Comment ai-je pu douter un seul instant de ce bonhomme ? Si j'avais encore besoin d'une preuve irréfutable qu'il est mon ami, je venais de l'avoir. Mais depuis ma rencontre avec lui, il ne m'a jamais fait faux bond. Il aurait pourtant pu. Et le pire, dans tout ça, c'est qu'en y regardant de plus près, nous n'avons pas passé tant de temps que cela ensemble. Mais ce que nous avons partagé fut si énorme.

Je ne m'attends pas à ce qu'Angelica me pardonne un jour pour tout ce que j'ai provoqué, mais au moins, je ne suis pas seul. Avec Daniel à mes côtés, j'ai encore un espoir d'aller de l'avant, peut-être déjouer les plans de Madder, et, qui sait, peut-être même retrouver ma famille, de l'autre côté de la frontière.

Je vais rester un bon moment seul et attaché : en effet, les fichiers que nous avons copiés sur la clé sont volumineux et bien fournis. Le temps d'éplucher toutes ces informations va être conséquent. Je dois m'armer de patience... Je ne peux m'empêcher de laisser échapper un petit rire nerveux. Bon sang, quand j'y pense, je n'ai jamais autant pleuré que ces dernières semaines !

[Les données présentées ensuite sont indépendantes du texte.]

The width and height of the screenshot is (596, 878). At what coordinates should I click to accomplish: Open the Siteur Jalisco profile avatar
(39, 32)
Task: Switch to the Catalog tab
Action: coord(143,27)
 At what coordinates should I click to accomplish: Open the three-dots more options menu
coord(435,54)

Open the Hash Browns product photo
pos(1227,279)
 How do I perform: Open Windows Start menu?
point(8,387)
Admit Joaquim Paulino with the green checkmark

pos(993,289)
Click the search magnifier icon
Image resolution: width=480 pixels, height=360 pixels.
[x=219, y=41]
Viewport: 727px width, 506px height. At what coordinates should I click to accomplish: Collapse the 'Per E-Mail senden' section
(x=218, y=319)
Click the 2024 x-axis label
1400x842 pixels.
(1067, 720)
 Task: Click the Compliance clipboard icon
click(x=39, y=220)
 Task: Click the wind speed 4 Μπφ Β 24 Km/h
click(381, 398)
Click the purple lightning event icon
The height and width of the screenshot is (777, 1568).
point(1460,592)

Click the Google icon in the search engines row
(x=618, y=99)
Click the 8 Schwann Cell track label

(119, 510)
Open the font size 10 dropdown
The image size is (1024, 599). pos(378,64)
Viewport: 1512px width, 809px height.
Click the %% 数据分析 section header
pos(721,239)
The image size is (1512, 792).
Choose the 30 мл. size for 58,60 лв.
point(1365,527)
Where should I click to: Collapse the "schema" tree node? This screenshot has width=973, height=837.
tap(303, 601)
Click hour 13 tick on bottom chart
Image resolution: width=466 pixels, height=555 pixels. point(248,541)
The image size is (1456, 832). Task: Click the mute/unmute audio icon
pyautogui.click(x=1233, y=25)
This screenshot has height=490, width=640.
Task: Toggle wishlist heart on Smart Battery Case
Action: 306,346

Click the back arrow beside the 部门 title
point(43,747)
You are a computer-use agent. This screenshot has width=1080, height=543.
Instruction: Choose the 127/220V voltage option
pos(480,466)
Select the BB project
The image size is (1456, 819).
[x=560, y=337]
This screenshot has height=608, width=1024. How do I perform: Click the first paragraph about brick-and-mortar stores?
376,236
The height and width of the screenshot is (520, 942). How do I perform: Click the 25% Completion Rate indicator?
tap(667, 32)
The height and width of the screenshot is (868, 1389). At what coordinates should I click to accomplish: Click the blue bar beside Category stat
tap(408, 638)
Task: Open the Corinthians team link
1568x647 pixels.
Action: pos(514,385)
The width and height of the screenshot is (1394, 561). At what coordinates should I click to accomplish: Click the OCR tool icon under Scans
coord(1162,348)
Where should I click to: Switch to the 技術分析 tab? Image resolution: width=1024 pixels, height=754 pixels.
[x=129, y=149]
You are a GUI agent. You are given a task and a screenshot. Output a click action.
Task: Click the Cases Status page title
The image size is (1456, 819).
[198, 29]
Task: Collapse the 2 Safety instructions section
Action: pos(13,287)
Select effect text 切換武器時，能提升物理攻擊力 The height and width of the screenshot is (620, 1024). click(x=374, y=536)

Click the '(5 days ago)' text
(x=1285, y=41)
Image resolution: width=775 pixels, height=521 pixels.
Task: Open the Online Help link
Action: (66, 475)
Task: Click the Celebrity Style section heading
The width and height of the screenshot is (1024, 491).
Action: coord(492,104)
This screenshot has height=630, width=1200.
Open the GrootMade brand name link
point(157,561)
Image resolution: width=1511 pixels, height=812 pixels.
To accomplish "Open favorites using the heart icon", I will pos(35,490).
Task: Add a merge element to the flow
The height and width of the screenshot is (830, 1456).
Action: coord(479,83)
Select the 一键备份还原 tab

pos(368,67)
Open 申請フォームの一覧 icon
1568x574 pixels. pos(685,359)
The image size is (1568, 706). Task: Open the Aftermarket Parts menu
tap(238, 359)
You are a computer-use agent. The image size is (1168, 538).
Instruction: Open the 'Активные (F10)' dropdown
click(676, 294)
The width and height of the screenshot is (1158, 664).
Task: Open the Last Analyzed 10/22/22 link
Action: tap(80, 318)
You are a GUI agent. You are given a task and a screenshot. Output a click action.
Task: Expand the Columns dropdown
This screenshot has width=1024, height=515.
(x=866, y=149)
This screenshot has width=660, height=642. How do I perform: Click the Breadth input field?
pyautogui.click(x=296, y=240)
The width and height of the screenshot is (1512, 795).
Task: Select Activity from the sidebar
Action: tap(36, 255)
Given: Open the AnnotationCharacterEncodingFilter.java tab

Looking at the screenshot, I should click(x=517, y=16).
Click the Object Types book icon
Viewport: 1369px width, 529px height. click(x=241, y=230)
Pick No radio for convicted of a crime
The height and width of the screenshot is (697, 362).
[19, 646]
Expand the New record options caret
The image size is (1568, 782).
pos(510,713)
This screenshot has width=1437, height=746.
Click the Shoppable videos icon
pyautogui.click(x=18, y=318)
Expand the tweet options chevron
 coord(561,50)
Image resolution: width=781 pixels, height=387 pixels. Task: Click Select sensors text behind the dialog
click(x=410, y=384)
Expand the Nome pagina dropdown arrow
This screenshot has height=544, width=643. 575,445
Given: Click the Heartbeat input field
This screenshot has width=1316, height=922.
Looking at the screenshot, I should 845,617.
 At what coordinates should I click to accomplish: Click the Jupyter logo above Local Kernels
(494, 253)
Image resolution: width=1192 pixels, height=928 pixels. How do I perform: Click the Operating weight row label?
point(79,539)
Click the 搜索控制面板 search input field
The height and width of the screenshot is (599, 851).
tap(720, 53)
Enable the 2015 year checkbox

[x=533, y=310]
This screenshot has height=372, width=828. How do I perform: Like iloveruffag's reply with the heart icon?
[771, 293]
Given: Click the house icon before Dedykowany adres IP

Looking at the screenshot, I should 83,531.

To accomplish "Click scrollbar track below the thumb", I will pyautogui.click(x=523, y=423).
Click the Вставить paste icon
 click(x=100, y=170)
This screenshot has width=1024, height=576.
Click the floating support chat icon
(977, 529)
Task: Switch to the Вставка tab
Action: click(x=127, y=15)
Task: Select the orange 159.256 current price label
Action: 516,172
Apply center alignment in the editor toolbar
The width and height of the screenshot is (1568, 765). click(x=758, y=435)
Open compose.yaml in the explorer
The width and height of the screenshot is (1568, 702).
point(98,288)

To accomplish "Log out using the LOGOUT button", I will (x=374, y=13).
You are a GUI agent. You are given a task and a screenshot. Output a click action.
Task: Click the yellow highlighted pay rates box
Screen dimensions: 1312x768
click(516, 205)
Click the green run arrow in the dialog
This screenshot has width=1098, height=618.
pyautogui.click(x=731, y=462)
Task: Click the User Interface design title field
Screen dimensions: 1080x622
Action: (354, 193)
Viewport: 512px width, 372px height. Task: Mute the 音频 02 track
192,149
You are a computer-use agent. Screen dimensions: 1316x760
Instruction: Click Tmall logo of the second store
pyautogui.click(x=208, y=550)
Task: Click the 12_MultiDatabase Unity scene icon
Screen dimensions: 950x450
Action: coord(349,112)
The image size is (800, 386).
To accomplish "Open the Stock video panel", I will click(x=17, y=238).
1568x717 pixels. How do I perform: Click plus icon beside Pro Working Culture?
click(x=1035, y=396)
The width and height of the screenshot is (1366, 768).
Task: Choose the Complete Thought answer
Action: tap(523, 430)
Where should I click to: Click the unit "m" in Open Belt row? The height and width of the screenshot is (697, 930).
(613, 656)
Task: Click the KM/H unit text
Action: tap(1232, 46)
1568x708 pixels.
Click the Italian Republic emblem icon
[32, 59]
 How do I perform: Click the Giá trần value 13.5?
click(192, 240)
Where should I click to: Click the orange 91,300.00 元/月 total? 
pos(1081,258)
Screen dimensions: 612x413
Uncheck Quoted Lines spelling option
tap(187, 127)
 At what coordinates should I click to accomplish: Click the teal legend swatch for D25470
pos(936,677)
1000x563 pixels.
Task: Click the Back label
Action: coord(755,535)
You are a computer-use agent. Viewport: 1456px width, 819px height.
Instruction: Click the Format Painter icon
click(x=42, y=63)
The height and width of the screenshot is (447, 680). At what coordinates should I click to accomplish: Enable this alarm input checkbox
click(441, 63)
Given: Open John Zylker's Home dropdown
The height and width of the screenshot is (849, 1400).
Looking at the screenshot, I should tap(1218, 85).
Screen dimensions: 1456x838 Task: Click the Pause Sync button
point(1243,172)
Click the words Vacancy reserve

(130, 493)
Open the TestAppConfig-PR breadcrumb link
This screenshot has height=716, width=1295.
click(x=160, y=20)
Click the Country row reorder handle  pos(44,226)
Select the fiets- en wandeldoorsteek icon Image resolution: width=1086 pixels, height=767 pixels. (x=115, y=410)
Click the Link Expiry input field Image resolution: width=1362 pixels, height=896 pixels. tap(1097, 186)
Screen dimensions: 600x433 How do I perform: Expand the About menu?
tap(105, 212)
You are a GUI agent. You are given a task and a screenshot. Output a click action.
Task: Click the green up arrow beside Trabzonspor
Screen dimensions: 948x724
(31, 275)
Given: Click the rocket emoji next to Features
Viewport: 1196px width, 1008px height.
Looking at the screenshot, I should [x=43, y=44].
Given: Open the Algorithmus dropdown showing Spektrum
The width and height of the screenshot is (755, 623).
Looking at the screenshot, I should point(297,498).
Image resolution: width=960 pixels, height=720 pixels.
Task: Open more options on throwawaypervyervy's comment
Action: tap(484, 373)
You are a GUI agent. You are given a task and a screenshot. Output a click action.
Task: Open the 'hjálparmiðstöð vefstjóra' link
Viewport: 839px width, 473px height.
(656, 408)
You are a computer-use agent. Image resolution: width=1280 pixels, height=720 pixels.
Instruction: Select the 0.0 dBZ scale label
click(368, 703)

C'est amusant à quel point les œuvres de fiction nous dépeignent des héros forts, à l'épreuve des balles, alors qu'en fait, l'humain n'est pas fait pour supporter tout cela. La réaction physiologique, et surtout automatique, reste les larmes. Mais quand-même, c'en est presque humiliant !... Il faut dire qu'avec tout ce que la vie vient de m'envoyer en pleine face, il y a de quoi pleurer.

On ne peut pas dire que je me sente soulagé car la situation est beaucoup trop grave pour cela, mais l'apparition de Dan a clairement suffi à m'apaiser très légèrement. Je suis affamé et surtout épuisé par tout l'effort mental qu'a nécessité le retour des souvenirs, alors je commence à fermer les yeux pour tenter de trouver un peu de repos dans cette action, tant et si bien qu'en moins de trente secondes, je m'endors comme un bébé.